にわ
死よりも残酷な現実というダメージから辛うじて生き残った僕は、一欠片程残された希望……つまり実は気が付いていないだけで魔法とか使えるようになっているだとか、一晩寝て起きたら全部夢だったとか、多分夢だしせっかくだから楽しもうとかそういった現実逃避をしていた。
次の日の朝、薄々わかっていた悲しい現実、つまりもう二度と僕が育て上げたデータには会えないのだという事に少し泣き、今まで見た事の無い名作を沢山プレイできると無理矢理自分の心を奮い立たせた。パッケージを見て、説明書に目を通し、流す程度にプレイしてみて、二度目の絶望を味わうことになる。
システム自体が理解できない程の変容を遂げていたわけではなく、動物と戯れたり架空の生き物を使役する系のゲームはそれまでの自分が育てたパーティが存在しない事以外はそれほど問題なかった。いや、一応自分が育てたであろうやり込んであるデータは存在するが。
キャラクターデザインが男の比率が多い。それは許容しよう。熱血系兄貴とかそういったキャラクターは嫌いでは無いし、渋い師匠ポジだって嫌いではない。むしろそういったキャラクターは好きだ。格段の問題と言えるほどではない。では何が問題か。全部、かな。
サービスシーン的カットでおっさんの尻が出てくるとか、ばぁっかじゃねぇの? 精神的なダメージが許容値を超えかけた。死にそうな目をしながらインターネットの海をかき分ける。ファンタジーは所詮ファンタジーの、何もかもが変わったわけではなく、ただ一つだけがあべこべになった世界。
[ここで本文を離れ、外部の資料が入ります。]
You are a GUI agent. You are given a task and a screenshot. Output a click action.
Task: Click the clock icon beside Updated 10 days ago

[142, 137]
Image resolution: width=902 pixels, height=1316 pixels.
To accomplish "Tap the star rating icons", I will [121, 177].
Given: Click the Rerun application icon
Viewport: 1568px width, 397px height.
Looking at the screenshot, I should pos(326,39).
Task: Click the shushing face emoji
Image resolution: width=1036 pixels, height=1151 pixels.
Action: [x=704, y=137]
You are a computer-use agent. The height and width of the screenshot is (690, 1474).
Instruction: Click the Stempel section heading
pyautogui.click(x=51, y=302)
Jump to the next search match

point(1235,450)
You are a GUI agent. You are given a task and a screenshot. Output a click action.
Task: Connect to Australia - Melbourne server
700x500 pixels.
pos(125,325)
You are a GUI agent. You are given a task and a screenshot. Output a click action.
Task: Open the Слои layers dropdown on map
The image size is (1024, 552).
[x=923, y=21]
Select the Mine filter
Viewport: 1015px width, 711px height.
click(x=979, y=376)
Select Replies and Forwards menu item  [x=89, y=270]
つまり、男女の常識というか、性的感覚だけが異常な世界だった。魔法も奇跡もなにも存在せず、普通に、普通の、どこまでも普通で、僕にとっては異常な世界。壁にかかった制服が、明日から始まる高校生活を思い出させる。
……入院とゲームに時間を使いすぎて、何の準備も出来ていない現状は割と詰みなのでは?